After docking, the combined crews worked methodically through the transfer of supplies and the critical task at the heart of the mission. At roughly fifty-five and a half hours into the flight, the crew used the station's robotic arm in coordination with shuttle operations to extract the Kibo Pressurized Module from Discovery's payload bay and berth it to the forward port of the Harmony node. The module measured approximately eleven meters in length and over four meters in diameter, making it the largest single pressurized volume on the station at the time of its installation. Once hard-mated and leak-checked, hatches were opened and the crew floated inside for the first time, beginning the work of activating systems and transferring equipment.

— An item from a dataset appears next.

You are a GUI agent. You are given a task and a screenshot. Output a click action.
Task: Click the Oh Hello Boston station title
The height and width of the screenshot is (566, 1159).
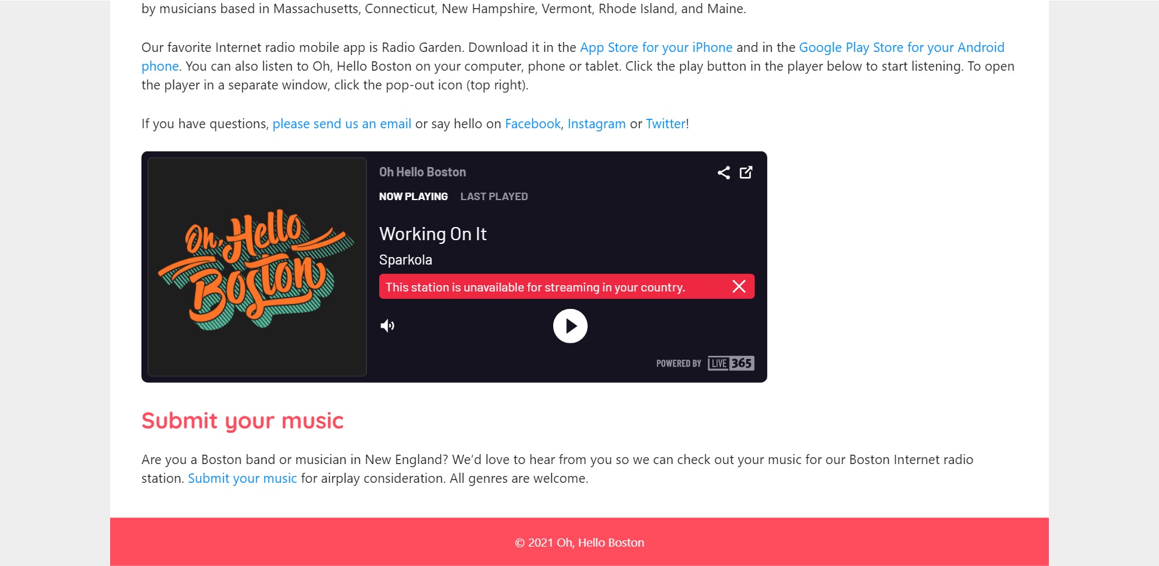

Three spacewalks, performed by pairs of mission specialists, supported the installation. The extravehicular activities included connecting fluid and electrical umbilicals, configuring the Kibo robotic arm system — the Japanese Experiment Module Remote Manipulator System — and relocating the logistics module that had arrived months earlier to its permanent position atop the new laboratory. Fossum and Garan led two of the spacewalks, while Hoshide participated as well, an arrangement that reinforced the symbolism of Japanese involvement in bringing their nation's laboratory online.
Inside the station, the Kibo module's activation transformed the available working volume. Its interior offered a clean, well-lit workspace with multiple experiment racks along the walls, immediately expanding the science capacity of the station. The resident Expedition 17 crew, commanded by Sergei Volkov, welcomed not only new equipment but also the arrival of Chamitoff, who officially joined their number while Reisman returned to Earth aboard Discovery.
Legacy
Discovery undocked from the station at approximately 277 hours and 47 minutes into the mission, carrying six of the original seven shuttle crew members — Chamitoff having taken Reisman's place on the station. After a deorbit burn at roughly 329 hours and 33 minutes into the flight, Discovery crossed the Florida coastline and touched down at Kennedy Space Center approximately forty minutes later, completing a mission that had lasted just under fourteen days.
The significance of STS-124 extended well beyond its timeline. Kibo became the largest room on the International Space Station, and its completion marked a turning point in the station's evolution from a construction project into a functioning research platform. JAXA gained not merely a presence on the ISS but a world-class laboratory capable of conducting life sciences, materials science, fluid physics, and Earth observation experiments in microgravity. The exposed facility attached externally to the module — delivered on a later mission — would eventually host instruments pointed toward Earth and deep space alike.
For the broader ISS partnership, the mission demonstrated that the multinational assembly sequence, complex and interdependent as it was, could deliver even its most ambitious components on schedule and without major incident. Kibo stood as a symbol of Japanese technological achievement and of the station's role as a genuinely international institution. Years after STS-124, the module remained among the most scientifically productive sections of the station, a lasting testament to the crew of Discovery and the thousands of engineers and technicians whose work culminated in those first hours when the hatches swung open and the largest laboratory in space came to life.